* [Task description] Your output must consist solely of the lines from the one containing "The image size is (1372, 881)." through the end of the records, reproduced exactly.

[Stored data entries]

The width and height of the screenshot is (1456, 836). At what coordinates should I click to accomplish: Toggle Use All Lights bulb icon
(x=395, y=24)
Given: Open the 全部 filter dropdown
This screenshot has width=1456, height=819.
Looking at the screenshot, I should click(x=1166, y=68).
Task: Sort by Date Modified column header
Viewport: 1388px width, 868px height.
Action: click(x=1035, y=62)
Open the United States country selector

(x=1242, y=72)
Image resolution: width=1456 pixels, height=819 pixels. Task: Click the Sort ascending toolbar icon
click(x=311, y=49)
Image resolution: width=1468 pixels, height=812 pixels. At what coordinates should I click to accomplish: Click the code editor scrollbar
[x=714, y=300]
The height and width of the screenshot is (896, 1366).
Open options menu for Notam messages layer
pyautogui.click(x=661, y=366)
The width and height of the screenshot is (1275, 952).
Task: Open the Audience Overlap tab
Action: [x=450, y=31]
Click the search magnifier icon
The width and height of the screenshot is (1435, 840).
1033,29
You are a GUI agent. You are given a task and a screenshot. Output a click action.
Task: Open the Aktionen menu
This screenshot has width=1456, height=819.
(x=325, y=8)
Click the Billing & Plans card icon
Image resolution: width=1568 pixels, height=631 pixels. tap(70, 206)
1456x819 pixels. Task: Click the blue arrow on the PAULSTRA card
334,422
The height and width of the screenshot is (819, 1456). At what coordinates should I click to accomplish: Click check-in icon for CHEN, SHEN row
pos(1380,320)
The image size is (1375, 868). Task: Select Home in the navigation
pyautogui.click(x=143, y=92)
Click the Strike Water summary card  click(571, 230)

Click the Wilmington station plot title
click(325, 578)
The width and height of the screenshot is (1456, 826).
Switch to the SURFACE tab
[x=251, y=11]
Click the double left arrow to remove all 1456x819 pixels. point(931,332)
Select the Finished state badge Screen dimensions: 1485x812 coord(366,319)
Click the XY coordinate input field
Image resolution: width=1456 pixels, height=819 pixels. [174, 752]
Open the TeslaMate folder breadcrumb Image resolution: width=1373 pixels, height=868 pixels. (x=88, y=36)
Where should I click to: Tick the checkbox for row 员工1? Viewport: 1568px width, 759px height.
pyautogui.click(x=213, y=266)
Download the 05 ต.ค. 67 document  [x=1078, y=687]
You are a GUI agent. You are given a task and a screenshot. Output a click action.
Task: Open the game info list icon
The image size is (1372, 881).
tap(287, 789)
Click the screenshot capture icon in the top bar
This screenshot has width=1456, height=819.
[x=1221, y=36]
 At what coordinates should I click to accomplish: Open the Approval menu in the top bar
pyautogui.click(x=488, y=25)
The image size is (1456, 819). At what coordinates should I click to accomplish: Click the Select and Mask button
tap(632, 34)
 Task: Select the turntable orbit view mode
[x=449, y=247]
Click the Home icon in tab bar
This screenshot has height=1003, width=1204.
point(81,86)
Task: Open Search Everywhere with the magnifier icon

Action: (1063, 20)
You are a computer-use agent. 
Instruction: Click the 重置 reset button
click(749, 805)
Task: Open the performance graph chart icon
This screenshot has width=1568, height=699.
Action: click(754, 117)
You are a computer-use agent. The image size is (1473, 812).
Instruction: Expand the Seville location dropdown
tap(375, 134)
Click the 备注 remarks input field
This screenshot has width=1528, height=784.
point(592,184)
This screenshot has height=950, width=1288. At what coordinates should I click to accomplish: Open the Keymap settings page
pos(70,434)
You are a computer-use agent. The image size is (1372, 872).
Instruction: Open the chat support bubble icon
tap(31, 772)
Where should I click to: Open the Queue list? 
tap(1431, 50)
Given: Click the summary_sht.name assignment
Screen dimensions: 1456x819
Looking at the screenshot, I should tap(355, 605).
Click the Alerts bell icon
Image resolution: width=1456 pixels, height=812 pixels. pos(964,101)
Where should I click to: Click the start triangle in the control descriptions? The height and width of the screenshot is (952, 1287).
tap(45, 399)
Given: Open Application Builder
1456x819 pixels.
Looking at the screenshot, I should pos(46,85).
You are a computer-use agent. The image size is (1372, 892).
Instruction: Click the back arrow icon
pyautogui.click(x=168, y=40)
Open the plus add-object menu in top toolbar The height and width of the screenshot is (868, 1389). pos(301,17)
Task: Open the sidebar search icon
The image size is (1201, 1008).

* [Task answer]
The image size is (1372, 881).
tap(287, 789)
Click the screenshot capture icon in the top bar
This screenshot has width=1456, height=819.
[x=1221, y=36]
 At what coordinates should I click to accomplish: Open the Approval menu in the top bar
pyautogui.click(x=488, y=25)
The image size is (1456, 819). At what coordinates should I click to accomplish: Click the Select and Mask button
tap(632, 34)
 Task: Select the turntable orbit view mode
[x=449, y=247]
Click the Home icon in tab bar
This screenshot has height=1003, width=1204.
point(81,86)
Task: Open Search Everywhere with the magnifier icon

Action: (1063, 20)
You are a computer-use agent. 
Instruction: Click the 重置 reset button
click(749, 805)
Task: Open the performance graph chart icon
This screenshot has width=1568, height=699.
Action: click(754, 117)
You are a computer-use agent. The image size is (1473, 812).
Instruction: Expand the Seville location dropdown
tap(375, 134)
Click the 备注 remarks input field
This screenshot has width=1528, height=784.
point(592,184)
This screenshot has height=950, width=1288. At what coordinates should I click to accomplish: Open the Keymap settings page
pos(70,434)
You are a computer-use agent. The image size is (1372, 872).
Instruction: Open the chat support bubble icon
tap(31, 772)
Where should I click to: Open the Queue list? 
tap(1431, 50)
Given: Click the summary_sht.name assignment
Screen dimensions: 1456x819
Looking at the screenshot, I should tap(355, 605).
Click the Alerts bell icon
Image resolution: width=1456 pixels, height=812 pixels. pos(964,101)
Where should I click to: Click the start triangle in the control descriptions? The height and width of the screenshot is (952, 1287).
tap(45, 399)
Given: Open Application Builder
1456x819 pixels.
Looking at the screenshot, I should pos(46,85).
You are a computer-use agent. The image size is (1372, 892).
Instruction: Click the back arrow icon
pyautogui.click(x=168, y=40)
Open the plus add-object menu in top toolbar The height and width of the screenshot is (868, 1389). pos(301,17)
Task: Open the sidebar search icon
The image size is (1201, 1008).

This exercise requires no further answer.